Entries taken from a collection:

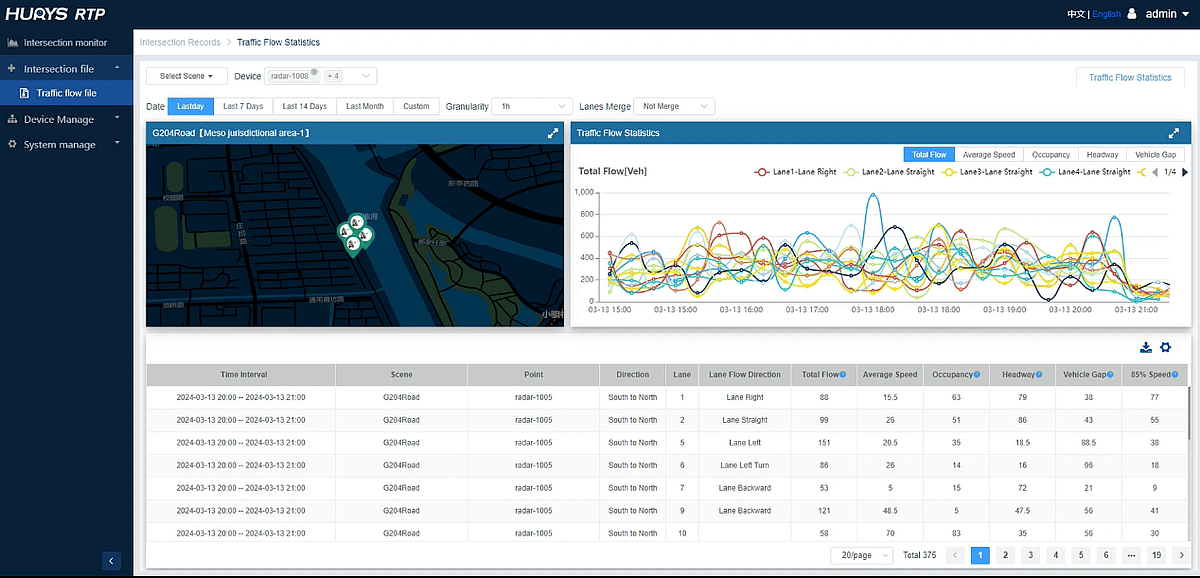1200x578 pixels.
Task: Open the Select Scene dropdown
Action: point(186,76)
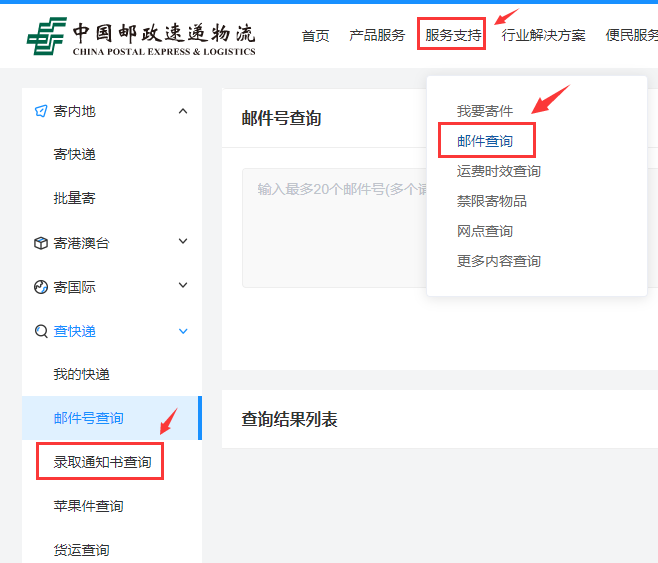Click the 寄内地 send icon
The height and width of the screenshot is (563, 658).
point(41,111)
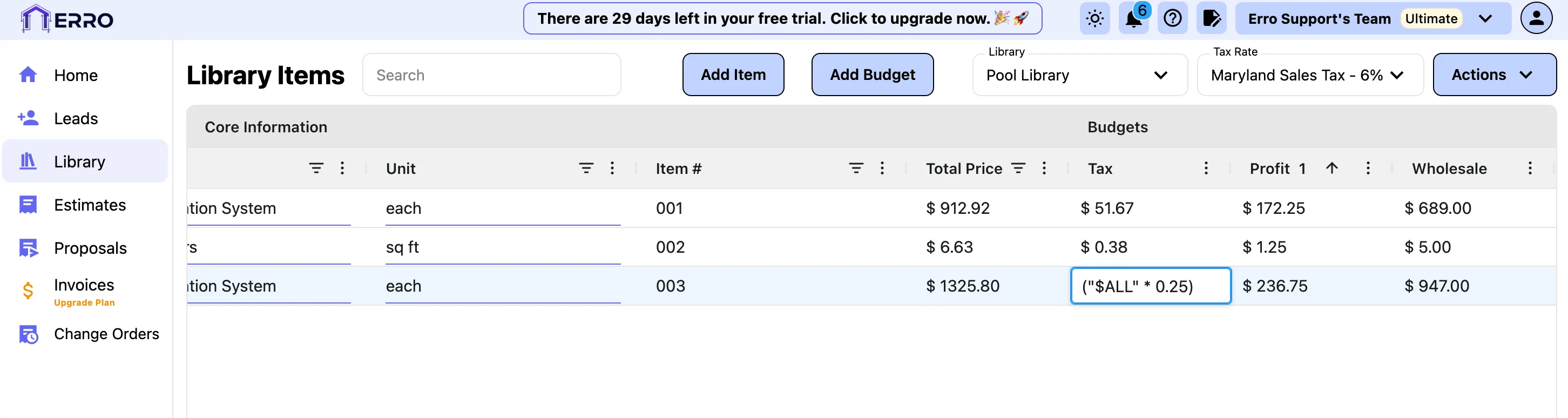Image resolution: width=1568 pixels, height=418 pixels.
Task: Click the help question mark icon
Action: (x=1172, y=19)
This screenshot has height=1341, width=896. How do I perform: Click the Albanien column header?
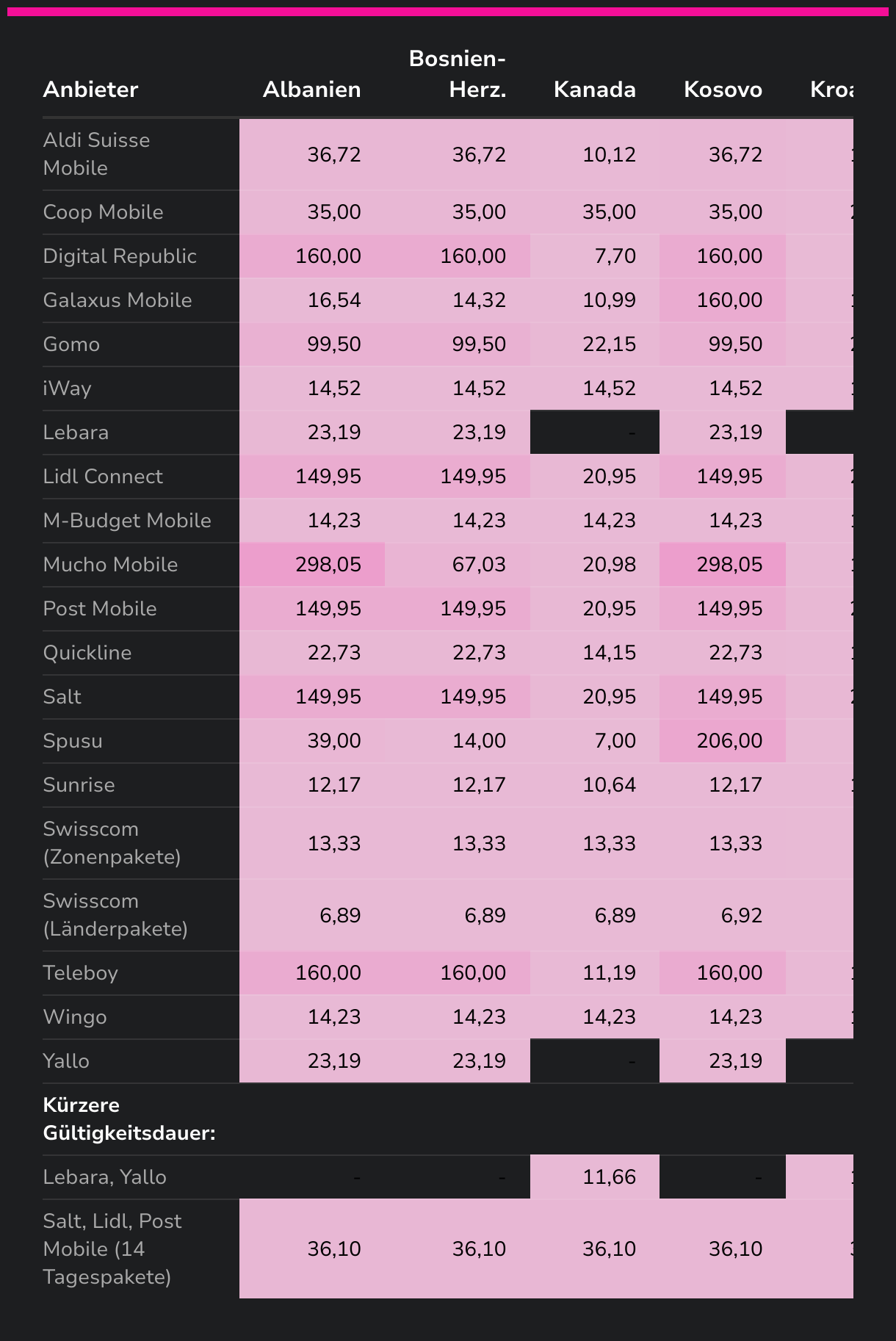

* **Written task**: Convert the listing above into a JSON list of strings with one string per line, skipping blank lines. Leave the pictures out of the answer.

* **Final answer**:
[
  "1200x578 pixels.",
  "Task: Open the Select Scene dropdown",
  "Action: point(186,76)",
  "Click the 寄内地 send icon",
  "The height and width of the screenshot is (563, 658).",
  "point(41,111)",
  "Image resolution: width=1568 pixels, height=418 pixels.",
  "Task: Click the help question mark icon",
  "Action: (x=1172, y=19)",
  "This screenshot has height=1341, width=896. How do I perform: Click the Albanien column header?"
]